第5話 優先度の低いマジックアイテムを多数検知

 宿を出た俺は、シオンのナビに従って道具屋へ行く――前に食事のために屋台へ寄っていた。


 購入したのは、何かの肉の串焼き。ドロリとした赤茶色のソースが香ばしく薫り、脂がガツンとくるなかなかのお味。


『んぐっ、かなりいける。何の肉か分からないけど』


『推定。イノシシ肉』


「おじさん、これは何の肉なの?」


「おう、これかい? これはフォレストディアーっていう魔物の肉さ。脂がのっててうまいだろ、嬢ちゃん?」


「とっても美味しいです」


「そうだろそうだろ、わははは」


 ディアーってことは鹿肉だな。


『情報をアップデート。イノシシをフォレストディアーとして登録しました』


 いやそれは違うだろ。フォレストディアーという魔物を見たことないけど違うだろ。一旦アップデートは保留にしておこう、な?


『情報のアップデートを保留しました』


 よしよし。


 お腹も膨れたし、改めて道具屋へと向かう。


 王都は山を背にした王城を中心に、半円状に広がっている。山が北、半円が南側だ。


 半円の中心から、王城・貴族街・第1防壁・市民街・第2防壁という構造になっていて、目的の道具屋は、市民街の西側、商業区にある。ちなみに宿屋は南側の住宅区にある。


 南から緩やかにカーブしながら西へと向かうメインストリートを歩いていくと、そのお店が見えてきた。


 石と木でできた4階建ての建物は、周囲のお店よりも頭1つ高く、店構えもなんだかおしゃれだ。人の出入りも多く、人気であることが分かる。


「メリル総合雑貨店。ここか」


『肯定。市民街では特に品質が良く、信頼性の高い道具が購入できます』


『ほほう。ちょっと楽しみだな』


 お店の中は小さなスペースに区切られていて、スペースごとに商品の種類が分けられている。百貨店に近い感じだ。


『生活雑貨と野営道具はどこだ?』


『エリアマップを表示』


「いらっしゃいませお客様。何かお探しですか?」


「あ、はい。生活雑貨と野営のための道具を探しています」


「分かりました。どちらも2階にございますので、ご案内いたします」


「ありがとうございます」


 接客が行き届いているな。日本でも通用するレベルだ。シオンはもうエリアマップを消しても良いぞ。


『了承。
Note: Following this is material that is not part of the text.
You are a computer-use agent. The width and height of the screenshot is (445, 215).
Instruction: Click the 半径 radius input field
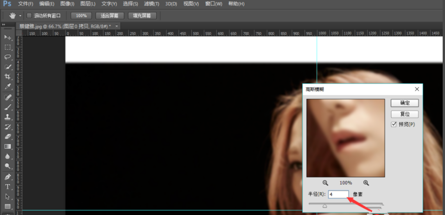(338, 195)
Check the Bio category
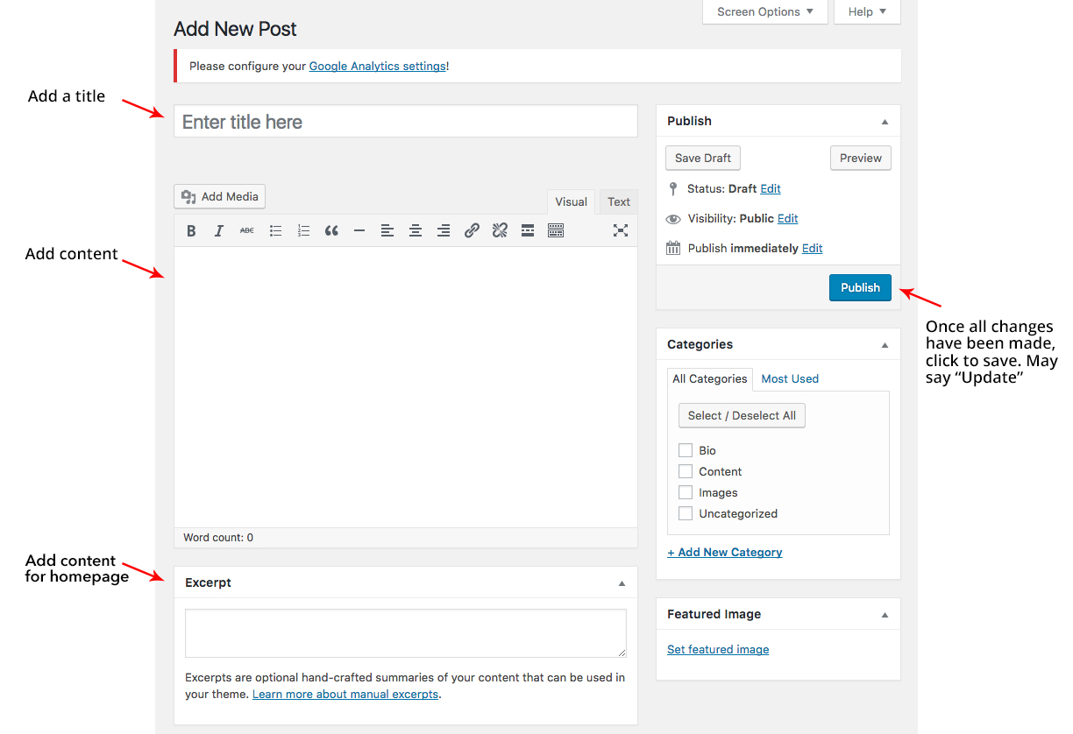The width and height of the screenshot is (1073, 734). point(686,449)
エリアマップを非表示』


「失礼ですが、お客様はマジックバッグをお持ちですか?」


 マジックバッグ?


『マジックバッグとは、見かけ以上の容量を持つ鞄類の総称です』


 そんな物があるのか。ちょっと情報を出してくれ。ふむふむ。これは便利だな。


「いえ、持っていないです」


「でしたら、ぜひ1つは購入することをお勧めいたします。野営のための道具はそのままですと嵩張りますが、マジックバッグがあれば持ち運びに大変便利です」


『それなら、まずマジックバッグを見るべきか』


『肯定。店員の妨害が無ければ、最初にマジックバッグの選定を行う予定でした』


 妨害って、店員さんは良かれと思って案内してくれたんだから。あんまりひどいことを言ったらダメだぞ。


『了承』


 マジックバッグ売り場も2階にあり、様々なタイプの鞄が並んでいる。


 こうした不思議な効果を持つアイテムはマジックアイテムと呼ばれ、他にもいろいろな種類があるんだとか。


『錬金術で作製できるのか。あとでどんなものがあるか教えてくれ』


『了承。野営に役立つものは、今表示します』


『お、ありがとう』


 悩んだ末に、財布や小物用に小さなポーチを1つと、小さめのリュックサックを購入した。どちらも結構良いお値段がして、所持金の4分の1が吹っ飛んでいった。日本円換算だとざっくり30万円くらいだ。


「それでは改めて生活雑貨と野営道具をご案内いたします」


 生活雑貨と野営道具は結構被っている商品も多く、2つのスペースを往復しながら吟味をして、納得いくものを購入できた。


「お買い上げありがとうございました。またお越しください」


「ありがとうございました」


 店員さんはいっぱい売れてほくほく。俺もマジックアイテムを購入できてほくほく。さらに所持金の4分の1が吹っ飛んだが、これは初期投資ってやつだ。


『否定。優先度の低いマジックアイテムを多数検知』


 いやいや、日本育ちのひ弱っぷりを舐めたらいけない。火種のマジックアイテムがなければ、火も起こせないよ。


『否定。指先をすり合わせることで火を起こせます』


 あっ、すー……。確かにできますね。バイオロイドパワーで指パッチンすれば余裕で火を起こせますね。


 よし、冒険者登録したら、しばらくは自分の能力の把握に努めよう。